A precept of this thesis is that the current, dominant form of urbanization is of a suburban nature, characterized by vast areas of low-density, single-use, disjointed compartments of daily life; that suburbanization has become the physical de-construction of community; and that suburbanization at its most extreme is ultimately deleterious to a healthy society and environmentally unsustainable. The suburban environment is far from the desired ideal and in fact is an aberration.
Given our seemingly innate desire for the ideal of a "home within a garden," and through the inquiry into the successes and failures of past planned suburbs, it is hoped that a better understanding and a melding of the ideal and an equitable reality can be obtained, promoting a healthy, vibrant sense of community that is environmentally sustainable.
The examples of planned suburban precedents that are examined include industrial towns, railroad and streetcar suburbs, as well as pre- and post-war automobile suburbs. Also there is some examination of utopian and alternative planning theories as well as contemporary examples of successful planned communities.
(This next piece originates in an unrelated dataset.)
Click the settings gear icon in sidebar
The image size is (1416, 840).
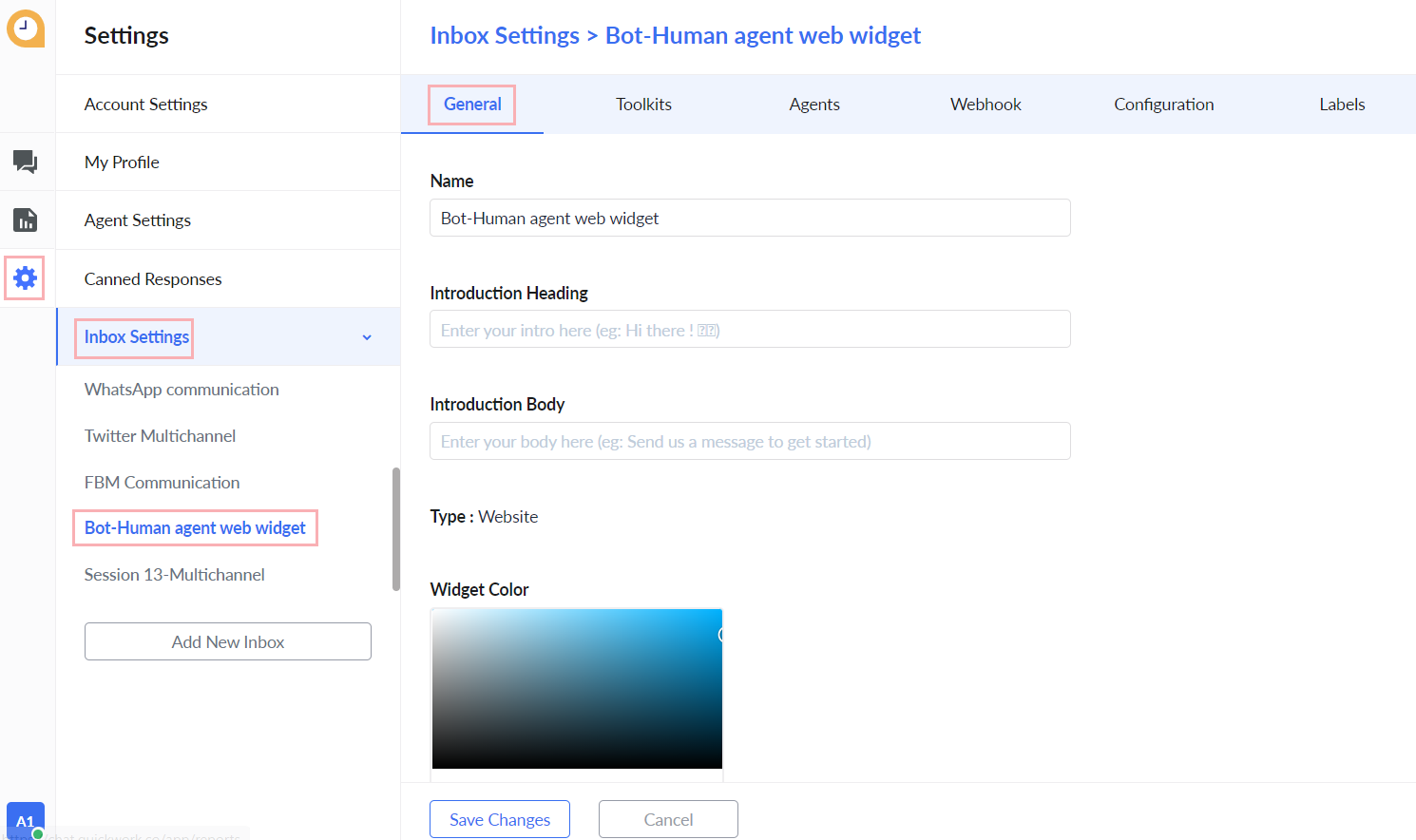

All of which provide a greater understanding of the principles that must be applied to address the issues of our future urbanization process, which will likely be of a suburban nature.
It is hoped that through this inquiry into successful suburban precedents, that a clearer understanding can be achieved of how to more closely attain the individual ideal of a home within a garden, while balancing the collective needs of a community and sustainability, within an inherently chaotic, free-market process.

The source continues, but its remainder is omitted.